Retirement
might be the end of the line, but it doesn’t have to be the end of financial
security or life satisfaction. Timing is often a primary concern with
retirement, as it generally coincides with the age at which we become eligible
to draw Social Security or pension benefits. Hopefully the choice will be ours
and not dictated by our circumstances — the unfortunate case for
nearly a third of nonretirees who haven’t put away a single penny for
retirement, though not necessarily through any fault of their own.
But
in addition to when you want to retire, a good question to ask is where, which
can be difficult to answer if you haven’t adequately planned for your golden
years.
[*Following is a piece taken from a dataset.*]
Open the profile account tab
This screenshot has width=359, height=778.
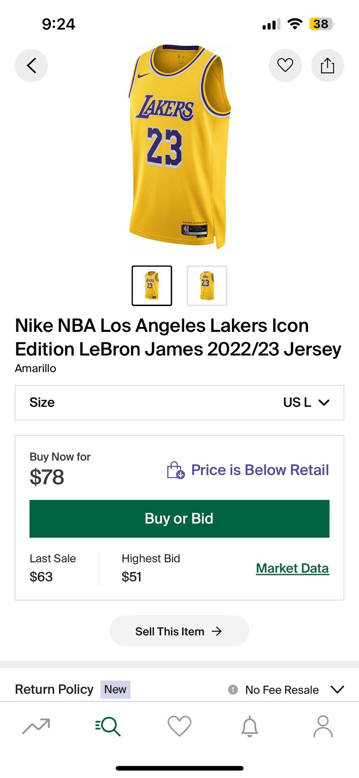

Even in the most affordable areas of the U.S., most retirees cannot rely
on Social Security or pension checks alone to cover all of their living
expenses. Social Security benefits
increase progressively with local inflation, but they replace only about 40
percent of the amount you earned if you were an average worker, according to
the Center on Budget and Policy Priorities.
If
retirement is still a big question mark for you because of finances, consider
relocating to a state that lets you keep more money in your pocket without
requiring a drastic lifestyle change. To help you find that permanent,
affordable place to call home, WalletHub’s analysts compared the 50 states and
the District of Columbia across 31 key indicators of retirement-friendliness.
Our analysis examines affordability, health-related factors and overall quality
of life. Read on for our findings, expert commentary and a full description of
our methodology.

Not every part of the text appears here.